Oh, i totally misunderstood the problem. I read $m$ has the same number of divisors as $f(n)$ if and only if $f(m)$ has the same number of divisors as $n$. Sorry about that.

I Think the answer is Yes. Let $d(m)$ be the number of divisors of $m$. Let $T(n)$ be the set of numbers $x$ such that $d(x)=n$. We have that $d(m)=f(n) \Leftrightarrow d(f(m))=n$. So, first let $f(1)=1$, $f(2)=2$. Let $n\ge 2$ be an integer. Clearly if we apply function $d$ to $n$ many times, we will reach $2$. Let $h(n)$ be the number of iterations needed to reach $2$. Let $h(2)=0$. For all $k \ge 0$, for all $i_1,...,i_k$ positive integers, I will define the set $X_{ki_1...i_k}$ recursivlely as follows. $X_{ki_1...i_k}$ will be the set of numbers that are the $i_k$-th smallest element of $T(x)$, where $x$ runs across $X_{(k-1)i_1...i_{k-1}}$. It is easy to see that $n\ge 3$ belongs to exactly one of these sets. Let $k=h(n)-1$. Define $i_k$ so that $n$ is the $i_k$-th smallest element of $T(d(n))$. Let $i_{k-1}$ be so that $d(n)$ is the $i_{k-1}$ smallest element of $T(d(d(n))$. And so on, until we reach a number that belongs to $X_0$ (a prime number).

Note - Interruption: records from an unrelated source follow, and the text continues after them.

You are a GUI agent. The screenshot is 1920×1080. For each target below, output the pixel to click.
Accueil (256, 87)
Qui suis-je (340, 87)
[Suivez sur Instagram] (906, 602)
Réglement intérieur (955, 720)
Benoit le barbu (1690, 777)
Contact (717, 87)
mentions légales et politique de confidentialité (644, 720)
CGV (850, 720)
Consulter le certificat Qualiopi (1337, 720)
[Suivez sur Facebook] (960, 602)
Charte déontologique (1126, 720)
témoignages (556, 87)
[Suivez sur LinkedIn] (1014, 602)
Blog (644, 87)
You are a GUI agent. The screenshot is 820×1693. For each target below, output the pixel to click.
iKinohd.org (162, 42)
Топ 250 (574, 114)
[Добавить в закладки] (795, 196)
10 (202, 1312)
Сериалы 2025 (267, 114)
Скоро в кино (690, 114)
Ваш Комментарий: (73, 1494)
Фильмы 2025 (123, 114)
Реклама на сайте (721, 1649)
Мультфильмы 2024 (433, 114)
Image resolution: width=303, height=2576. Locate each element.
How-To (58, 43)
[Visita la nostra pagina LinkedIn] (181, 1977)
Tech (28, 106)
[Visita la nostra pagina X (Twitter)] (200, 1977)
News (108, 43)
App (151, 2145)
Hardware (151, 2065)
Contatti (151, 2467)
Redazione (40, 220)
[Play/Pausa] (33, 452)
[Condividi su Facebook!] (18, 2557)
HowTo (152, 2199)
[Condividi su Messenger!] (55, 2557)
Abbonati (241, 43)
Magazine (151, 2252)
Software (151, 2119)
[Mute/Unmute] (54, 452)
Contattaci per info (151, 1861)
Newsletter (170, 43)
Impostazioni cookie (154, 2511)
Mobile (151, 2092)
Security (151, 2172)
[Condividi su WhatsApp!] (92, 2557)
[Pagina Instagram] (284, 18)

By definition, $k$ was defined correctly. It is also clear that each $X$-set is infinite. Now, for each $n \ge 3$ we will have that $f(n)$ will belong to the same $X$-set that $n$ does. Define $f$ in $X_0$ randomly, as long as its a bijection. In other words, order the odd prime numbers like this: $,...,p_{-1},p_0,p_1,...$ and let $f(p_i)=p_{i+1}$. Now, for set $X_{ki_1...i_k}$, let $n$ be any element of that set. We define $n$ as follows. Consider $f$ in $X_{(k-1)i_1...i_{k-1}}$. If $f(m)=d(n)$ then we will have exactly one number $m'$ in $X_{ki_1...i_k}$ such that $d(m')=m$. So we will define $f(n)=m'$. So we have defined $f$ such that it's a bijection, it's well defined and clearly $f(3)\neq 3$. Also, if $d(m)=f(n)$ then by definition, $f(m)=n'$ where $n'$ is such that $d(n')=n$. Also, if $d(f(m))=n$ then by definition $d(m)=f(n)$, by the recursive definition of the $X$-sets. So such a function does exist.